ACTIVITY:
In the data below, find the line containing "Identify the click", then set down that line and every later line up to and including the line containing "Multimedia (265, 33)", exactly.

### EXERCISE DATA

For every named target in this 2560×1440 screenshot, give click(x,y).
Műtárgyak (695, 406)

######
### EXERCISE DATA

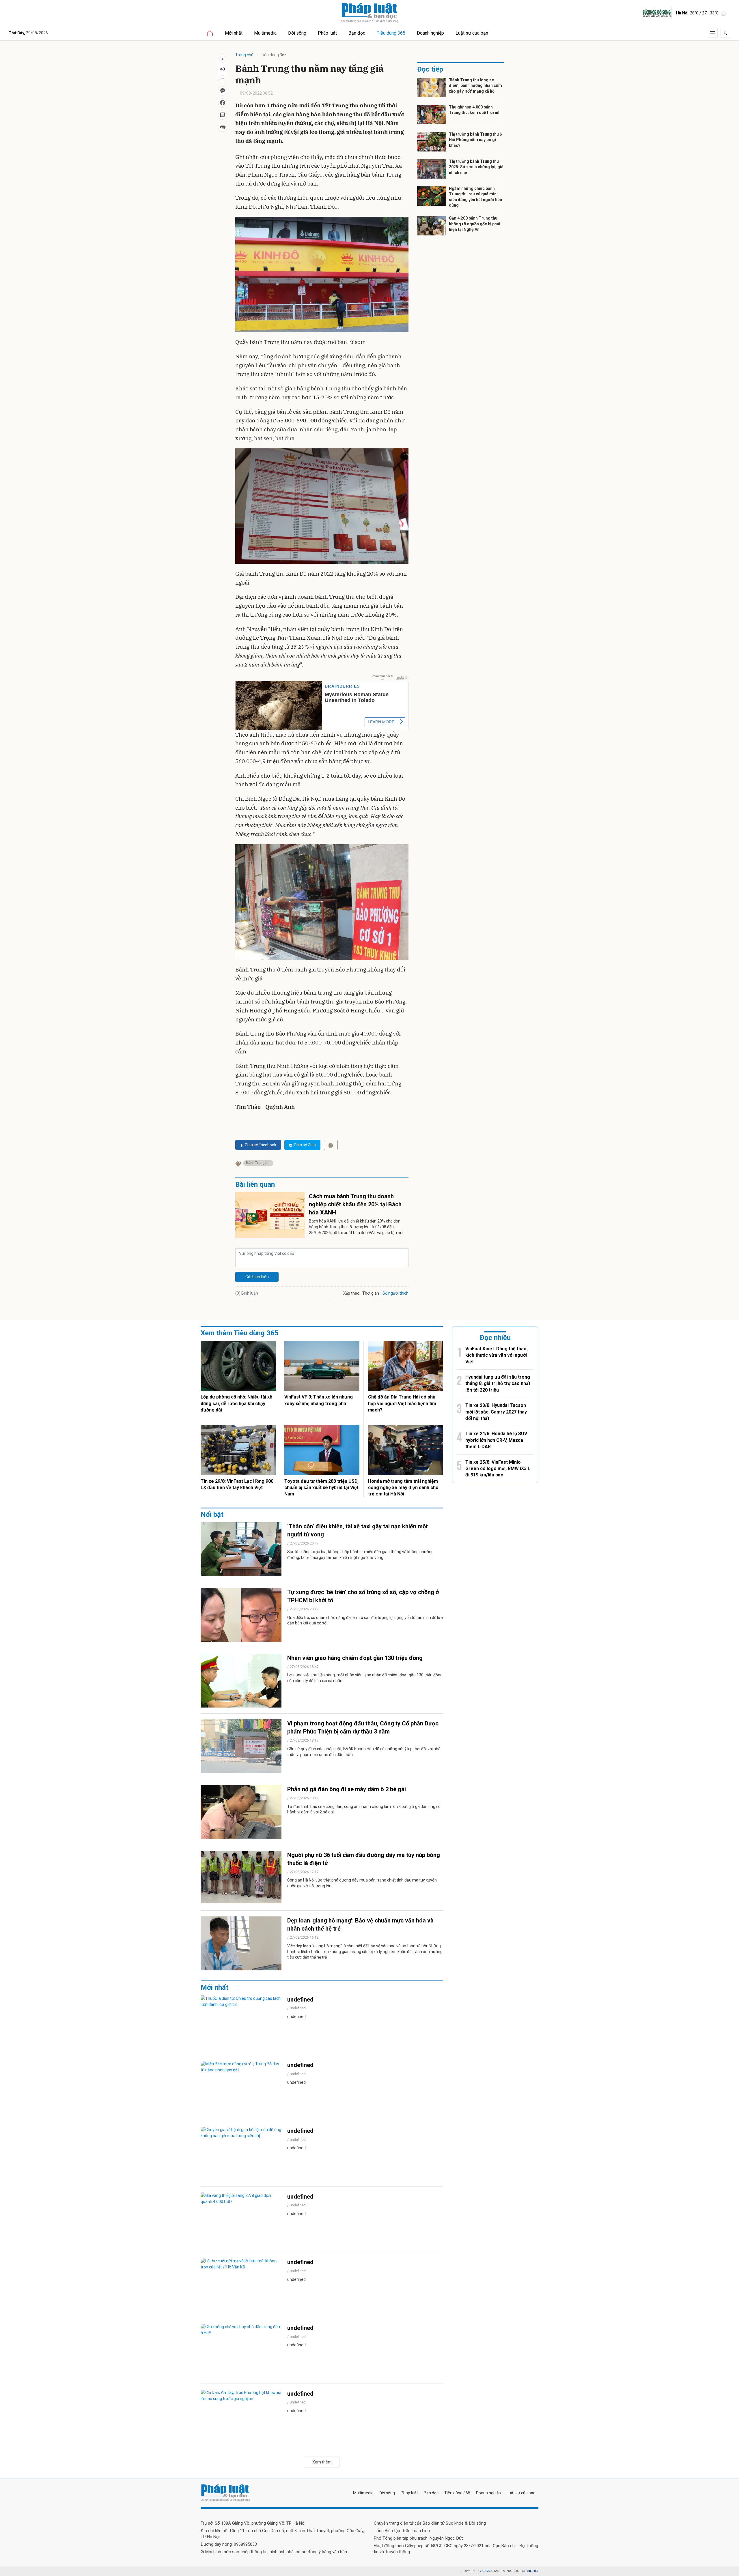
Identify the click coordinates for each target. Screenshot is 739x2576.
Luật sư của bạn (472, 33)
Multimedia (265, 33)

######

EXERCISE SOLUTION:
Identify the click coordinates for each target. Screenshot is 739x2576.
Luật sư của bạn (472, 33)
Multimedia (265, 33)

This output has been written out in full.